Exxon and Chevron Report Lower Q1 Profits Despite High Oil Prices

by Oluwatosin Racheal Alabi

KEY POINTS


  • Exxon Mobil and Chevron reported sharp drops in Q1 2026 profits despite higher global oil prices.
  • Earnings were affected by timing issues, supply disruptions, and Middle East tensions.
  • While some oil firms gained, market volatility continues to impact the global energy sector and fuel prices.

Two of the world’s biggest energy companies, ExxonMobil and Chevron, have reported significant drops in first-quarter profits for 2026, even as global oil prices surged due to supply disruptions and geopolitical tensions.

Exxon’s earnings fell by about 46 percent to $4.2 billion, while Chevron’s profit declined by 37 percent to $2.2 billion. Despite the drop, both companies still performed better than Wall Street analysts had predicted.

Company executives attributed the weaker earnings largely to timing issues and disruptions linked to instability in the Middle East. They explained that while oil prices rose sharply, some of the financial benefits were not immediately reflected in quarterly results.

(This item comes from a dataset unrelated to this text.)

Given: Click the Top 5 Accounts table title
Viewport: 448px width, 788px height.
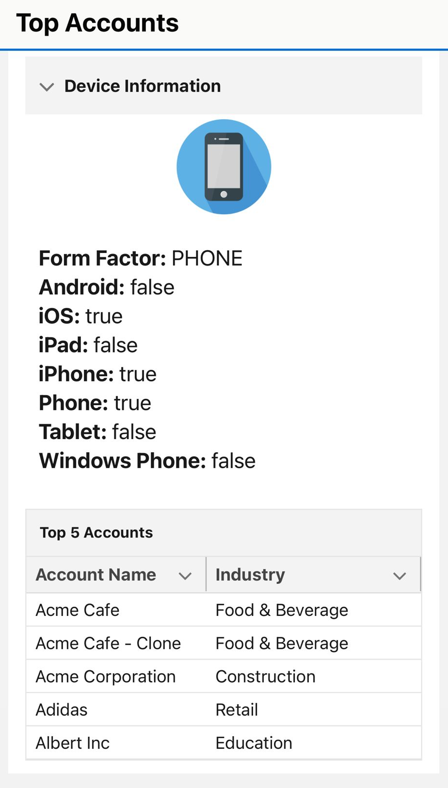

Exxon CEO Darren Woods noted that profits tied to physical oil shipments often lag behind market pricing because of inventory timing and hedging processes. This means revenue from higher prices may appear in later financial periods rather than immediately

Global tensions push oil prices higher

Oil prices have surged to their highest levels since 2022, driven largely by ongoing conflict involving Iran and disruptions in global supply chains. These developments have tightened the oil market and increased volatility across the energy sector.

Despite the current drop in quarterly profits, analysts expect major oil producers to eventually benefit from sustained high prices if market conditions remain tight.

While Exxon and Chevron reported declines, other energy companies performed strongly during the same period. For example, BP recorded more than double its previous profits, boosted by strong trading performance in oil markets.

However, not all companies have benefited equally. Some firms, including those involved in liquefied natural gas production, have faced disruptions due to ongoing conflict, affecting output and future forecasts.

The volatility in global oil markets has also affected fuel prices, with consumers experiencing higher costs at the pump. Rising prices have added pressure to inflation levels and contributed to concerns about slower economic growth in some regions.

As geopolitical tensions continue, energy markets remain unpredictable, with both risks and opportunities shaping the outlook for producers and consumers alike.